An Initial Value Problem (IVP) involves solving a differential equation together with a given condition, often specified at a particular point. This given condition helps to determine the unique solution to the differential equation.

• The problem specifies an equation: \( x \frac{d y}{d x} - 2 y = 2 x^4 \)
• And an initial condition: \( y(2) = 8 \)

This initial condition can be visualized as a dot on a graph, where the solution curve must pass through. Solving the IVP means finding the right curve which fits both the differential equation and the initial condition.
Without the initial condition, there would be infinitely many possible solution curves. Hence, this helps pin down exactly one solution that satisfies all conditions.

Integrating Factor

When dealing with a linear differential equation, an integrating factor is a strategic function we use to simplify the solving process. The integrating factor, \( I(x) \), is often employed to transform the differential equation into a more manageable form.

• For our equation: \( x \frac{d y}{d x} - 2 y = 2 x^4 \)
• We rearrange to: \( \frac{dy}{dx} - \frac{2}{x}y = 2x^3 \)
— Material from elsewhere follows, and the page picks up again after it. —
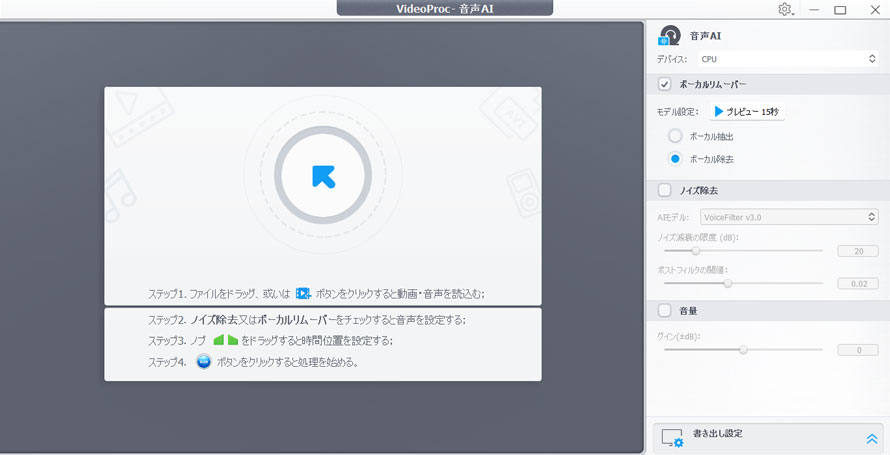Click the blue start-processing icon in Step 4
890x455 pixels.
(204, 362)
The integrating factor is computed as \( \exp{\left(\int -\frac{2}{x}\, dx \right)} = x^{-2} \).
This factor simplifies the differential equation into something easier to integrate. It's like finding the perfect tool that makes the work of integration seamless by transforming the left side into an exact derivative of a product.

Variable Separation

Separating variables is a technique used to rearrange differential equations so that different variables reside on separate sides of the equation. This technique often aids simple integration.

• Initially, the equation \( x \frac{d y}{d x} - 2 y = 2 x^4 \) needs transformation.
• Rewriting gives us: \( \frac{dy}{dx} - \frac{2}{x}y = 2x^3 \)

The aim is to get all terms involving \( y \) and \( dy \) on one side, while all terms involving \( x \) and \( dx \) on the other side.
In some cases, complete separation is not feasible, thus an integrating factor is deployed. Once variables are separated or prepared for integration, the path is clear to solve through integrating both sides.

Integration

Integration is the process of finding the integral of a function, which is a critical step in solving differential equations. In this context, integration helps unravel solutions from equations where derivatives are given.

• We have \( x^{-2} \frac{d(xy^{-2})}{dx} = 2x \)
• By integrating both sides, \( \int x^{-2} \frac{d(xy^{-2})}{dx} \, dx = \int 2x \, dx \)

This step brings us closer to finding \( y(x) \), which represents the relationship we are after.
The technique may involve simple integrations or use of substitution, depending on the complexity of the expression.

Particular Solution

The quest for a particular solution means finding the one solution to a differential equation that also meets the initial conditions laid out in the problem.

• After integration, the general solution idea becomes: \( y(x) = \frac{x}{x^2 + C} \)
• Using the initial condition \( y(2)=8 \) helps isolate the constant \( C \).

Solving \( 8 = \frac{2}{2^2 + C} \) gives us \( C = 14 \).
The final particular solution is \( y(x) = \frac{x}{x^2 + 14} \), which is the sole solution that satisfies both the differential equation and the initial condition.